═══ Data in this exercise ═══

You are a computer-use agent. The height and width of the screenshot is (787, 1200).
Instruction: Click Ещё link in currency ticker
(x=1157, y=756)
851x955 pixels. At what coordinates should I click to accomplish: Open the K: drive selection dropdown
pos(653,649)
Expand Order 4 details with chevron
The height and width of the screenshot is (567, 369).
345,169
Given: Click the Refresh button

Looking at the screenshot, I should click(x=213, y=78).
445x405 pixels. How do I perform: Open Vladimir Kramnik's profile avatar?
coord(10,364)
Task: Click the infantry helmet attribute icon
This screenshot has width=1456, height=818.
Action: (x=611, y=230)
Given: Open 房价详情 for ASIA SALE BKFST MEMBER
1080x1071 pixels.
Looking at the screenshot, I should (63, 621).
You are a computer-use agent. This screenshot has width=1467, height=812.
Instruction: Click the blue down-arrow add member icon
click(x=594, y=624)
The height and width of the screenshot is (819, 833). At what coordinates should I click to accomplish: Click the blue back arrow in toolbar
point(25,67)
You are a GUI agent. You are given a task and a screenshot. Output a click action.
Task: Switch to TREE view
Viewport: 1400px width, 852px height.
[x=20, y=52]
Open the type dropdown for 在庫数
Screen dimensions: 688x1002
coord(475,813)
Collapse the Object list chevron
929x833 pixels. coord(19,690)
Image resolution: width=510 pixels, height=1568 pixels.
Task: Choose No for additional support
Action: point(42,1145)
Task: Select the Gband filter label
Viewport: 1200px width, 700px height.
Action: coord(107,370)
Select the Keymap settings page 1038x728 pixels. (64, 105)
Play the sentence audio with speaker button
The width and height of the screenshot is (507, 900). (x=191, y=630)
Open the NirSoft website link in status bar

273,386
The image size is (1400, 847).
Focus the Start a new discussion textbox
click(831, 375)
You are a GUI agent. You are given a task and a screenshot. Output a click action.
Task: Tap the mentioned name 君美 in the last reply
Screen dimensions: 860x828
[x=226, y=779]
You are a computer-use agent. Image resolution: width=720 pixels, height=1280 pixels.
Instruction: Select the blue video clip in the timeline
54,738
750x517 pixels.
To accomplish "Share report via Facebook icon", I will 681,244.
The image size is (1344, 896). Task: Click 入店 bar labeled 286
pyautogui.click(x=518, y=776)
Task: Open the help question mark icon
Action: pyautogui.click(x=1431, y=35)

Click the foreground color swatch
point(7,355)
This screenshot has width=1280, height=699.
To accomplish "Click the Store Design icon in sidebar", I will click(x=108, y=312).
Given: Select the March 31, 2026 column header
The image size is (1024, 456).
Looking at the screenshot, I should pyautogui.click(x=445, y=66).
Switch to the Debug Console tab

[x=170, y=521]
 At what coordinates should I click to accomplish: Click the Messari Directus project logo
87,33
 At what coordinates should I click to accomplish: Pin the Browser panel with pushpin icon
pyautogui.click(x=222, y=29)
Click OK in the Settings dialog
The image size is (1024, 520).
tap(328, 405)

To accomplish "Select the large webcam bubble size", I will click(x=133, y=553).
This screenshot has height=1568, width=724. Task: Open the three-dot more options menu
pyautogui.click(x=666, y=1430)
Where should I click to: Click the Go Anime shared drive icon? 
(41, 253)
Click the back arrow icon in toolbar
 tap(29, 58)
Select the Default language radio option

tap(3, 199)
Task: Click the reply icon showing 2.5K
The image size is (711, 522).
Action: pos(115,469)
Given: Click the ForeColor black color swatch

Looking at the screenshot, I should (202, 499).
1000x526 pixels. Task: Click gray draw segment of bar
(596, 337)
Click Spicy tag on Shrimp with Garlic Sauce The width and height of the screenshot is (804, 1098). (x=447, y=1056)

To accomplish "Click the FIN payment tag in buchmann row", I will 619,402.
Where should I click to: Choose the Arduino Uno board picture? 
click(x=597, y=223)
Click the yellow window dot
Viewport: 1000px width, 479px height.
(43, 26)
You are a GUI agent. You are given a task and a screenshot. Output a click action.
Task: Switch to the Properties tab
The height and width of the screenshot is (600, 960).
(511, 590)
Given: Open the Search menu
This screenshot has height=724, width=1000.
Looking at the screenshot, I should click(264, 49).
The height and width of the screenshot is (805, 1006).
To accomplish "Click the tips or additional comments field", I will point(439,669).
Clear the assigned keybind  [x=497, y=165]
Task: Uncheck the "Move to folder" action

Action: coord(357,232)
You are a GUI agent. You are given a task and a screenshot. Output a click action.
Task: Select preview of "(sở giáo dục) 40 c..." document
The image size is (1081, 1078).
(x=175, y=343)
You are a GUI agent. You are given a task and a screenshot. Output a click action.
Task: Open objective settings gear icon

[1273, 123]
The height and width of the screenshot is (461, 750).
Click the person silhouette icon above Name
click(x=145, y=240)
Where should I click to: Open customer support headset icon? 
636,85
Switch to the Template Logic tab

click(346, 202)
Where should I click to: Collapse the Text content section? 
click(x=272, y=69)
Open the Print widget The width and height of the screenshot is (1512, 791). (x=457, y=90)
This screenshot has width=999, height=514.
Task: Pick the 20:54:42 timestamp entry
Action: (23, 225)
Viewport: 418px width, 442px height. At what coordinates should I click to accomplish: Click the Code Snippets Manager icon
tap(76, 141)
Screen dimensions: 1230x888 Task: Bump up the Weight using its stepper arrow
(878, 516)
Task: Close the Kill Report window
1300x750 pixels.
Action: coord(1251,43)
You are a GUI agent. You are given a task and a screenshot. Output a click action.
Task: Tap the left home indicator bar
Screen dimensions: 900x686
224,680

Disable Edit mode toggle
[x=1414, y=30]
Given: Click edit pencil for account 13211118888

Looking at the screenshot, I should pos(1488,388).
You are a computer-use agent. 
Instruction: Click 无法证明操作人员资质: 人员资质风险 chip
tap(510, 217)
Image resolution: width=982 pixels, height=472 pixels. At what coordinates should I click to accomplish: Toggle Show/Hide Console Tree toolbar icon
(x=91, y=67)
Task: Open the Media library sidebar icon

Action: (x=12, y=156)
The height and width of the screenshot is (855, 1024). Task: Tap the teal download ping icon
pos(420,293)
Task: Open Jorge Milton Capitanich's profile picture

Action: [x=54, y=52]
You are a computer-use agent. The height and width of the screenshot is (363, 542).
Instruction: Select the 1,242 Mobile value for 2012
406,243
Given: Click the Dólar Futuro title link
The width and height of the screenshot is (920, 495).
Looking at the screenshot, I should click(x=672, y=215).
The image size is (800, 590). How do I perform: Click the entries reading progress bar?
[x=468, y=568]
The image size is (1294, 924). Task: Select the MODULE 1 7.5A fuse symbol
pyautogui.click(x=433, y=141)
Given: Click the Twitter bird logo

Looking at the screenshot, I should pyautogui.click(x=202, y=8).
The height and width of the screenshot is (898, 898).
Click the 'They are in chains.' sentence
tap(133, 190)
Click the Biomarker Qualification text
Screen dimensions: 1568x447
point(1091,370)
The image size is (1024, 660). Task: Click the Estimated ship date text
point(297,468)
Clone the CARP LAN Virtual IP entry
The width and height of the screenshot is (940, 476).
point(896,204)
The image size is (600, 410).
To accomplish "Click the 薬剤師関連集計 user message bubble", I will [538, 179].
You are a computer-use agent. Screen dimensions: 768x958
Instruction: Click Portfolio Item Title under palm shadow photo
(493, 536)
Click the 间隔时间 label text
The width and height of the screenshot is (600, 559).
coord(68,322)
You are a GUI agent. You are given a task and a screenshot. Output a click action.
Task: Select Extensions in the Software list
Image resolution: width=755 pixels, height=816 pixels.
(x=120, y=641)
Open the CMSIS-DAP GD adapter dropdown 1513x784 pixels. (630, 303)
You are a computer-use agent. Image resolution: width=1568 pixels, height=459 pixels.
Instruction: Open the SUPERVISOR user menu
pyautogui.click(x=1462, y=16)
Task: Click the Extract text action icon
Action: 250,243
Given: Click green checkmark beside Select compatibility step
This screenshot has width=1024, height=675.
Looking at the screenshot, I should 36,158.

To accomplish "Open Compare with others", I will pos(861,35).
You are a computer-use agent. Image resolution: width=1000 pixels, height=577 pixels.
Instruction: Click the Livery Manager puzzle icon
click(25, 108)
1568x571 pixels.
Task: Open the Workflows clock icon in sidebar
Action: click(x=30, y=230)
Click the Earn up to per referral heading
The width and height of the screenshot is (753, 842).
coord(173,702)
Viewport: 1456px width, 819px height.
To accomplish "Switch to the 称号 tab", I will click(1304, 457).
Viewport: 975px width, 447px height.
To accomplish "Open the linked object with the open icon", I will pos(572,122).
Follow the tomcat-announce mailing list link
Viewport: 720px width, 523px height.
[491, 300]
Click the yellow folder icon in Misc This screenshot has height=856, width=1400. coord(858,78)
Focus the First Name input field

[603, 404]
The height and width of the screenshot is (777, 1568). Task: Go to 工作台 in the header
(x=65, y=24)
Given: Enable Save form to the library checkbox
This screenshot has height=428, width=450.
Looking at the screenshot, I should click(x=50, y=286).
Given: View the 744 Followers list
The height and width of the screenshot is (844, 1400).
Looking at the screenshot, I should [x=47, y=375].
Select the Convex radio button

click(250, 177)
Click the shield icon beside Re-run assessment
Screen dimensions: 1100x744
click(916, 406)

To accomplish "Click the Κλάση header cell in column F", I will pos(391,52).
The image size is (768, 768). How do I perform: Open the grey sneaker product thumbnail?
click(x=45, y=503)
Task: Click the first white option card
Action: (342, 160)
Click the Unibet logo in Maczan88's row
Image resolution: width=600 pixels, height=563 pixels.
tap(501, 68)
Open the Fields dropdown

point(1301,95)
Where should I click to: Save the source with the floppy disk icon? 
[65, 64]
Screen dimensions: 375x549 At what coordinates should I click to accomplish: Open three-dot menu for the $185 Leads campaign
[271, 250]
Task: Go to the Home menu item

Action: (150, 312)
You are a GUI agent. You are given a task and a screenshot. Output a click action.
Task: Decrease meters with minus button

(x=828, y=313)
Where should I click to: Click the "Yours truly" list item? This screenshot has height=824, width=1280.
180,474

═══

| Work task |
Only the lines above starting at the line that holds "is (363, 542)." and ending at the line that holds "Open the CMSIS-DAP" are to be repeated, exactly and in full.

| Result below |
You are a computer-use agent. The height and width of the screenshot is (363, 542).
Instruction: Select the 1,242 Mobile value for 2012
406,243
Given: Click the Dólar Futuro title link
The width and height of the screenshot is (920, 495).
Looking at the screenshot, I should click(x=672, y=215).
The image size is (800, 590). How do I perform: Click the entries reading progress bar?
[x=468, y=568]
The image size is (1294, 924). Task: Select the MODULE 1 7.5A fuse symbol
pyautogui.click(x=433, y=141)
Given: Click the Twitter bird logo

Looking at the screenshot, I should pyautogui.click(x=202, y=8).
The height and width of the screenshot is (898, 898).
Click the 'They are in chains.' sentence
tap(133, 190)
Click the Biomarker Qualification text
Screen dimensions: 1568x447
point(1091,370)
The image size is (1024, 660). Task: Click the Estimated ship date text
point(297,468)
Clone the CARP LAN Virtual IP entry
The width and height of the screenshot is (940, 476).
point(896,204)
The image size is (600, 410).
To accomplish "Click the 薬剤師関連集計 user message bubble", I will [538, 179].
You are a computer-use agent. Screen dimensions: 768x958
Instruction: Click Portfolio Item Title under palm shadow photo
(493, 536)
Click the 间隔时间 label text
The width and height of the screenshot is (600, 559).
coord(68,322)
You are a GUI agent. You are given a task and a screenshot. Output a click action.
Task: Select Extensions in the Software list
Image resolution: width=755 pixels, height=816 pixels.
(x=120, y=641)
Open the CMSIS-DAP GD adapter dropdown 1513x784 pixels. (630, 303)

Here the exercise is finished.